Rows of pointing data |
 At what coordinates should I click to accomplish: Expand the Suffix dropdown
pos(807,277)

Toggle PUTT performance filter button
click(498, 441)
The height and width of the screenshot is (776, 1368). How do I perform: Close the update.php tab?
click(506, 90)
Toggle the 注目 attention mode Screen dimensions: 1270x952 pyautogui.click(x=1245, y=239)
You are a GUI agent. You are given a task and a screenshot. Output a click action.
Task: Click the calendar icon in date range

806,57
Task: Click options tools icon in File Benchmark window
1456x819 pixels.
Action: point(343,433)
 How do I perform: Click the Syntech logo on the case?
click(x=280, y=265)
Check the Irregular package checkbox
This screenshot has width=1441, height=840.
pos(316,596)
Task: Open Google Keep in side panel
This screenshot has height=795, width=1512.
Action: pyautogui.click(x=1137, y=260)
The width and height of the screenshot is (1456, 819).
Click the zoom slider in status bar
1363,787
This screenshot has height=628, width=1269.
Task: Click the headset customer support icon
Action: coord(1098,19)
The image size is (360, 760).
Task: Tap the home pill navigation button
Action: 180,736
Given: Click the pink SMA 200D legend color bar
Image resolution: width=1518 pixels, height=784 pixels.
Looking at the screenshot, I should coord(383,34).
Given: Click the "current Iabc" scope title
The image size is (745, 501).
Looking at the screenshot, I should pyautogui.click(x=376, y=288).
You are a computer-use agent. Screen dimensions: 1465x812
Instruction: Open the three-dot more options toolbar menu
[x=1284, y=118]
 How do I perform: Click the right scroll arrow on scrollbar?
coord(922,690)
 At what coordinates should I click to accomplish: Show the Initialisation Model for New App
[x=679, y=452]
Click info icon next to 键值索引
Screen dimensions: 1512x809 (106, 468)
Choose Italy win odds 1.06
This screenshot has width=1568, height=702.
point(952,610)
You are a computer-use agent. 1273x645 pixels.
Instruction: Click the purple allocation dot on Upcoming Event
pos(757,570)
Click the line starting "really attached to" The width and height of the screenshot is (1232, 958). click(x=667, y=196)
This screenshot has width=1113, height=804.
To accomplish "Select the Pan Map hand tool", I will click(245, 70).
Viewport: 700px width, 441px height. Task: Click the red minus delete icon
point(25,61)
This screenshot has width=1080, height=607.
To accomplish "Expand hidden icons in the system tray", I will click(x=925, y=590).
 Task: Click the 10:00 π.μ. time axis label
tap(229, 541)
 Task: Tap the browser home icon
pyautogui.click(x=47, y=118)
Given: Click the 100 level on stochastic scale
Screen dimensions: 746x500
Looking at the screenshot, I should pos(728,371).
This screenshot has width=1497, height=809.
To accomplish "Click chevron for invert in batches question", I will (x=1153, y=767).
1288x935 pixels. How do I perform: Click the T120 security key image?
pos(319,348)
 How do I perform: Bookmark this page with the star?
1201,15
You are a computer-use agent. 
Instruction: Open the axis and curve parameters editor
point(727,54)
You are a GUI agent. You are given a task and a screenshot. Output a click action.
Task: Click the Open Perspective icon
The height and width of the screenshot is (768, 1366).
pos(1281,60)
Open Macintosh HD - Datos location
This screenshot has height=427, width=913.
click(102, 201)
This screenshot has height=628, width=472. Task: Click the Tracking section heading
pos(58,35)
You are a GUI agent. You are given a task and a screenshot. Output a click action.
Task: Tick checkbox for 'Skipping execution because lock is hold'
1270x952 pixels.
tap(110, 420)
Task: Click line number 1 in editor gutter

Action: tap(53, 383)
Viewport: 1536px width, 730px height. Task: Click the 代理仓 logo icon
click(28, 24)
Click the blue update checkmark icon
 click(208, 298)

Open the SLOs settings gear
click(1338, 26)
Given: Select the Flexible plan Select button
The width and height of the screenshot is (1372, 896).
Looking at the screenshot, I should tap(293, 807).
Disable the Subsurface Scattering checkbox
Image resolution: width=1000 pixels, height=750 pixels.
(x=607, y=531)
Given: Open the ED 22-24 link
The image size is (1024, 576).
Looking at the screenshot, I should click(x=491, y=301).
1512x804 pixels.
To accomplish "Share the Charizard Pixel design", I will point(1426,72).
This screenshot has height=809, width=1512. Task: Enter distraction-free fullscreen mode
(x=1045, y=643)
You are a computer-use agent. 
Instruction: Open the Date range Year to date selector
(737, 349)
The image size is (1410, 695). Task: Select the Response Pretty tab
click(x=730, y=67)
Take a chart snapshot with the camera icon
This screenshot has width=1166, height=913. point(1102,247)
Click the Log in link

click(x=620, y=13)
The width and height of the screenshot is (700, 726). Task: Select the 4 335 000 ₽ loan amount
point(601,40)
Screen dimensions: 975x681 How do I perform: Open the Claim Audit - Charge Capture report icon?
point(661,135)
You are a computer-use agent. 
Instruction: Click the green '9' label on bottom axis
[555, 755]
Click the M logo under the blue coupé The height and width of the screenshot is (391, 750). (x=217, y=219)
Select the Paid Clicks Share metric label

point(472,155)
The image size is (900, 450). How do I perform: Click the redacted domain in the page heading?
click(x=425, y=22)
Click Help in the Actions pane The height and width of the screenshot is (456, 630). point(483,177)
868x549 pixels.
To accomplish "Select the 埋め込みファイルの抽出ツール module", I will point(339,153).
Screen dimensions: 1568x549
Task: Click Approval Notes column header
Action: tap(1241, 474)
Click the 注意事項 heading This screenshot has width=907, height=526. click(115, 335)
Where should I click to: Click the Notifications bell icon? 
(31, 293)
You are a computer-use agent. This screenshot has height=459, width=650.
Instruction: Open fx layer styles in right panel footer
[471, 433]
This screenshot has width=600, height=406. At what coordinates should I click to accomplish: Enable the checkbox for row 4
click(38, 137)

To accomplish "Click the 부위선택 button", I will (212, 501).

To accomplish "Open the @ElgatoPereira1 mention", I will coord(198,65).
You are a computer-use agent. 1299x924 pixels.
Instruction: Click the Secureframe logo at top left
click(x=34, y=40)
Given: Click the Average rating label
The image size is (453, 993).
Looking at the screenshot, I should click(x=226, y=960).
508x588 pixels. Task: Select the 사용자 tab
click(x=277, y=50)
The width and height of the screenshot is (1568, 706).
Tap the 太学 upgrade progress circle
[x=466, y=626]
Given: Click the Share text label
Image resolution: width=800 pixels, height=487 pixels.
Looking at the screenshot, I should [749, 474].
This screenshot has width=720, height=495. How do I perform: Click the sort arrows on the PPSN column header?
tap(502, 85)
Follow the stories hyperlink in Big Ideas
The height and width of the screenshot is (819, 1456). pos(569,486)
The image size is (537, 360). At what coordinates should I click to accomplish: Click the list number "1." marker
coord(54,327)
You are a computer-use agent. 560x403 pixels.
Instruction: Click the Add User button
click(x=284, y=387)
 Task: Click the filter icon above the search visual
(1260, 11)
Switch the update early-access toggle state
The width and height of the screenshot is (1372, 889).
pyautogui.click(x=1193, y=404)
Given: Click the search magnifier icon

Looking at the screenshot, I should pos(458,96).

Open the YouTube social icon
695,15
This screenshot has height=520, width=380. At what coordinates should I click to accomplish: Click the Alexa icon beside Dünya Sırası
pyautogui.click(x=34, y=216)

Exercise description |
Copy the lines above word for word, from the line containing "How do I perform: Click the right" through the line containing "Screen dimensions: 1512x809 (106, 468)", including both of those lines.

Solved exercise |
 How do I perform: Click the right scroll arrow on scrollbar?
coord(922,690)
 At what coordinates should I click to accomplish: Show the Initialisation Model for New App
[x=679, y=452]
Click info icon next to 键值索引
Screen dimensions: 1512x809 (106, 468)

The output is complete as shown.